Figure 2. TAH modification. TAH orientation in a normal adult heart, with pumps aligned in a crossed arrangement (A), and modified orientation in a heart with CCTGA (B). Due to abnormal orientation of the great vessels, the pumps need to be in parallel orientation, as seen in the CT (C).
Figure 3. CCTGA Anatomy. Normal arrangement of great vessels and ventricles (A), and the anatomical abnormality in CCTGA (B), with the Ao and PA transposed and the ventricles inverted.
Figure 4. Median Sternotomy. TAH implantation procedure began with a 5th repeat median sternotomy.
Figure 5. Cannulation. The vessels were cannulated and the patient placed on bicaval cardiopulmonary bypass.
Figure 6. Division of the Aorta and the main pulmonary artery. The aorta was clamped to stop the heart, prior to starting cardiectomy. The aorta and the main pulmonary artery were divided after aortic cross-clamping.
Figure 7. Excision of the Ventricles. The ventricles were excised (A), leaving a 3-5 mm cuff of ventricular muscle below the left and right AV valves (B).
Figure 8. Suturing of Atrial Cuffs. After closing the coronary sinus and left atrial appendage to prevent thrombus formation, the atrial cuffs were trimmed and sutured carefully with running suture.
Figure 9. Anastomosis of Outflow Grafts. Running suture was used to anastomose outflow grafts to the Ao and PA.
Figure 10. Completed Anastomosed Outflow Grafts. The TAH ventricles were brought into the field. The drivelines were passed through the skin.
Figure 11. Attachment of Driveline Tunnels. Starting with the left side, the TAH was connected to the atrial cuff and then to the aorta.
Figure 12.Release of Cross Clamp. After the left TAH ventricle was connected to the left atrial cuff and the aorta, the outflow graft was connected to the system and the cross-clamp was released slowly.
Figure 13. Final TAH position. The TAH pumps were oriented in a parallel fashion to accommodate the TGA anatomy.
Discussion
The TAH is designed as a bridge to cardiac transplant for patients with normally structured hearts. It enables patients to regain health and stamina as they await a donor heart. Previously, patients with malformed hearts were not considered candidates for receiving a TAH due to the challenges presented by the unusual anatomy. This article highlights that the TAH, with modification, is a viable option for patients with CCTGA, a congenital condition which features l-looped ventricles and transposed great arteries in the setting of usual atrial arrangement. Implanting the TAH in a patient with CCTGA requires a technical modification, with the right and left pumps implanted in a parallel orientation instead of the typical crossed arrangement.
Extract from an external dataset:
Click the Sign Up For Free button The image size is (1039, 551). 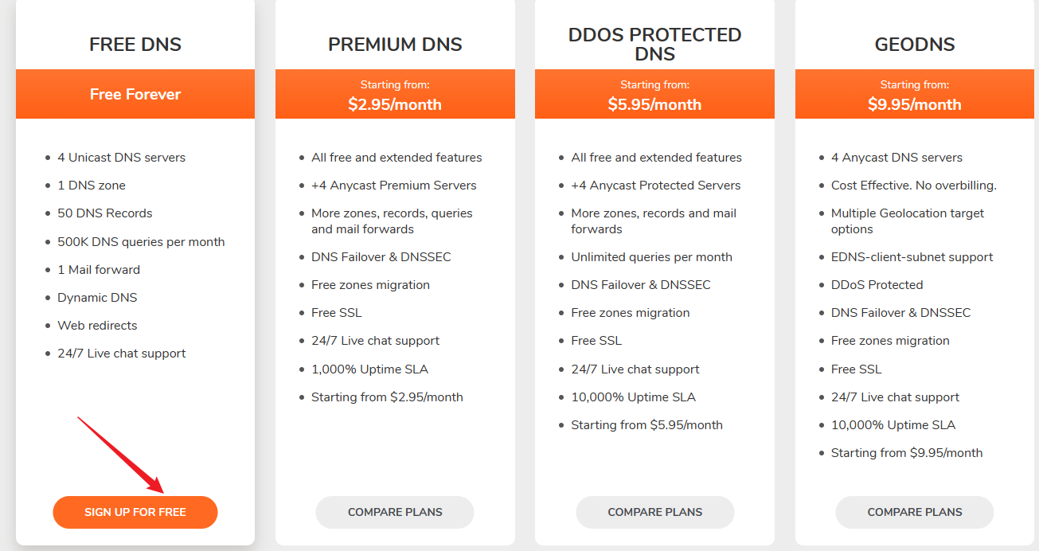click(x=135, y=512)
The report also demonstrates that the TAH may provide a simpler solution than placement of VADs in critically ill patients with complex cardiac lesions. In this case, the patient had severe AI and obstruction of a conduit between the LV and PA. The TAH was considered a better option than support with a VAD, which would have required multiple concomitant surgical procedures. The patient in this case report was able to return home and regain health and strength prior to being successfully bridged to heart transplantation five months after receiving the TAH.
With advances in medical and surgical treatment, increasing numbers of patients with CHD are surviving to adulthood11,12. The prevalence of adults with severe CHD increased 85% between 1985 and 200012. The population of adults with CHD now outnumbers that of children with CHD, and a significant subset of this adult population has an increased risk of HF13. As demonstrated in this case, the TAH provides an additional option for CHD patients with HF. In the light of the increasing number of adult patients with HF due to congenital heart disease, this case should represent the beginning of the new era of mechanical circulatory support for those with malformed hearts.
Disclosures
Production of this video-article was sponsored by SynCardia.